> **GOAL OF THE EXERCISE**
Locate the line containing "Password: (278, 591)" in the data below. Reproduce it and every following line up to the end, exactly as given.

(Saved entries)
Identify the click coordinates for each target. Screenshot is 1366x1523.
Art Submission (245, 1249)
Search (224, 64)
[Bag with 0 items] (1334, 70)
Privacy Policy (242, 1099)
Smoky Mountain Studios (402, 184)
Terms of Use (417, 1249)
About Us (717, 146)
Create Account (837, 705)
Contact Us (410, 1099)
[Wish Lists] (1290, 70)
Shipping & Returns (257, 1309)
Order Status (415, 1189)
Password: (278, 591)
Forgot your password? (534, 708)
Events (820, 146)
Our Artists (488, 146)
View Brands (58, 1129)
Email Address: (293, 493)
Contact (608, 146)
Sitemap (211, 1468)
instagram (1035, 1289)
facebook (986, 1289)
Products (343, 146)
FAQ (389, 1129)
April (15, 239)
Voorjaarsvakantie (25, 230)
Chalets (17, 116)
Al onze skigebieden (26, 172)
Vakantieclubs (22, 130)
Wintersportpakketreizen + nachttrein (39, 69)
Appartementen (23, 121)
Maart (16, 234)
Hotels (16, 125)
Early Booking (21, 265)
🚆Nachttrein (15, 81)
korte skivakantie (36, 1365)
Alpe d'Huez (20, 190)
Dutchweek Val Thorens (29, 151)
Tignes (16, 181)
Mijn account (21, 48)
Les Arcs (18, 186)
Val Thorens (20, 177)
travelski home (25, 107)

> **YOUR RESPONSE**
Password: (278, 591)
Forgot your password? (534, 708)
Events (820, 146)
Our Artists (488, 146)
View Brands (58, 1129)
Email Address: (293, 493)
Contact (608, 146)
Sitemap (211, 1468)
instagram (1035, 1289)
facebook (986, 1289)
Products (343, 146)
FAQ (389, 1129)
April (15, 239)
Voorjaarsvakantie (25, 230)
Chalets (17, 116)
Al onze skigebieden (26, 172)
Vakantieclubs (22, 130)
Wintersportpakketreizen + nachttrein (39, 69)
Appartementen (23, 121)
Maart (16, 234)
Hotels (16, 125)
Early Booking (21, 265)
🚆Nachttrein (15, 81)
korte skivakantie (36, 1365)
Alpe d'Huez (20, 190)
Dutchweek Val Thorens (29, 151)
Tignes (16, 181)
Mijn account (21, 48)
Les Arcs (18, 186)
Val Thorens (20, 177)
travelski home (25, 107)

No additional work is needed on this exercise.